How to save and enjoy your money at the same time
By Randell Tiongson on January 4th, 2018
Q: I READ your ‘5 finance things millennials should do’ article from before, but I’m worried that concentrating on saving and investing won’t leave me any money to have any fun with. What do you suggest I do? —Allen, via e-mail

A: While you’re young (even when you’re not!), it’s natural to want to enjoy your money—sometimes at the expense of your financial well-being. But being smart about money isn’t all about penny-pinching and being kuripot (stingy). There are ways to save for your future while still having a portion for guiltless spending:
1) Pay Yourself First. Paying yourself first is the key to enjoying your salary while still saving for your future. Why? Because a lot of people spend first, then save what’s left. It’s funny how these people find at the end of the month, there isn’t much to save, if there’s even anything left. That’s paying yourself last.
Instead, before you do anything with your paycheck, immediately put a part of it away for saving or investment. If you do this automatically, you might not even notice it. Many banks have an auto-save feature, where every month (or every two weeks—you can set the time yourself) a certain amount is automatically taken from your payroll account and transferred to a savings account. Some also have features where you can automatically subscribe to a UITF or mutual fund.
Paying yourself first has many advantages. By saving first before spending, you won’t be tempted to skip saving for the month. This, in turn, will ensure that your savings grow consistently without you having to work too much for it. Once you see your savings grow, you’ll be more likely to add to it, and then later explore more options for your money to grow.
Twenty percent of your paycheck is a good portion to save every month. If you can’t afford that, start small (even 5 percent is fine) and increase your ‘paying yourself first’ money over time.
2) Budget. Knowing where your money goes will help you save more of it. Also, you may surprise yourself when you find out just how much you spend on expensive coffee every month. If you don’t already have a budget for the next month, track your spending. Try to see where every peso of your salary goes so you know what you’re spending the most on. Then, after a month, sit down and see what you spend on the most, what you could afford to spend less on.
Contrary to what you might think, having a budget can actually help you feel more free about spending—because you know what you can afford, and you know that the rest of your needs have been taken care of already. So pay yourself first, then pay for your needs, then buy that frappuccino and enjoy it guilt-free.
There are many ways to budget: the ‘envelope’ budget, where you set an amount for every category of spending; the 50/30/20 budget, where you spend 50 percent for needs (bills, rent, groceries), 30 percent for wants, and 20 percent for savings and debt payments; or the even easier 80/20 budget, where 20 percent goes to savings and 80 percent goes to everything else. It may take a while for you to find a budgeting style that fits you, so feel free to experiment—as long as you’re putting something toward savings!
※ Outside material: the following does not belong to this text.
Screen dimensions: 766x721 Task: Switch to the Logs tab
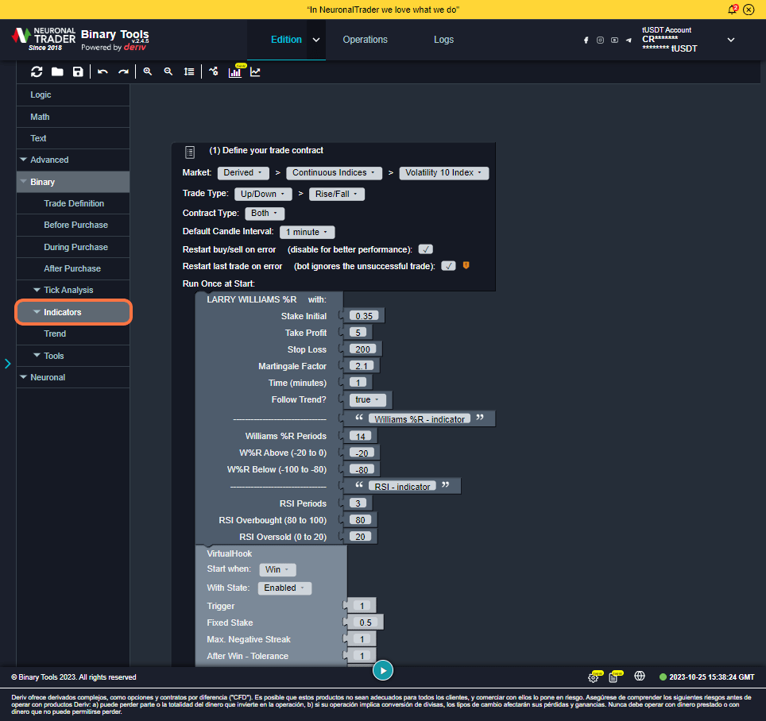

3) Set aside some money every month for guiltless spending. For a lot of people who are starting to budget, they begin to feel guilty every time they spend money on a ‘want’ and not on a ‘need,’ even if they’re already putting money toward savings and investments. Just because you’re saving for the future doesn’t mean you can’t enjoy something for yourself.
To avoid needless guilty feelings, set aside a small portion of your income for spending on whatever you want. As long as you don’t exceed that limit, you don’t have to feel bad about your purchase. If you follow the ‘pay yourself first’ rule and you’ve already paid your bills, why should you feel bad about buying a new pair of shoes, especially if you already set aside money for it?
If you have wants that are more expensive, such as a nice vacation or a new gadget, you can budget for it little by little every month, so that when the time comes, you can pay for it in full.
Saving doesn’t have to be a burden. By following these steps, everyone can have their cake and eat it too—as long as they save some of that cake for the future first. Do not forget that we need to be wise with money, and balance is key. While it is ‘fun’ to be enjoying your money today, you will suffer in the future if you keep on spending every peso you make. Remember, your older you will either thank or curse your younger you.
How to Save on Credit Card Fees While Travelling
By Randell Tiongson on April 17th, 2016

More and more Filipinos are starting to travel. Decades ago, travelling to neighboring Asian countries such as South Korea and Japan was a challenge. Experiencing European culture and going on a trip to the 28-member states of the European Union might have been impossible. Nowadays, these are becoming more realistic. Filipinos are allotting more of their financial resources to traveling overseas because a trip abroad is a great way to de-stress from the daily 9-to-5 grind.
Travelling may have become more accessible and affordable, but there’s still no denying it takes a chunk of your expenses. If you’re planning to travel overseas, you’re probably thinking one, two, or all of the following when it comes to your budget:
Should I have my entire budget converted to the local currency?
How much cash should I bring?
Is it safe to carry my money in cash?
Is it better to pay in credit card or cash?
If I pay in credit card, what fees will I pay?
There’s no denying that when it comes to convenience, credit cards (versus cash) win over cash. There’s no need to carry stacks of bills wherever you go; however, credit cards, when used improperly, can increase your expenses.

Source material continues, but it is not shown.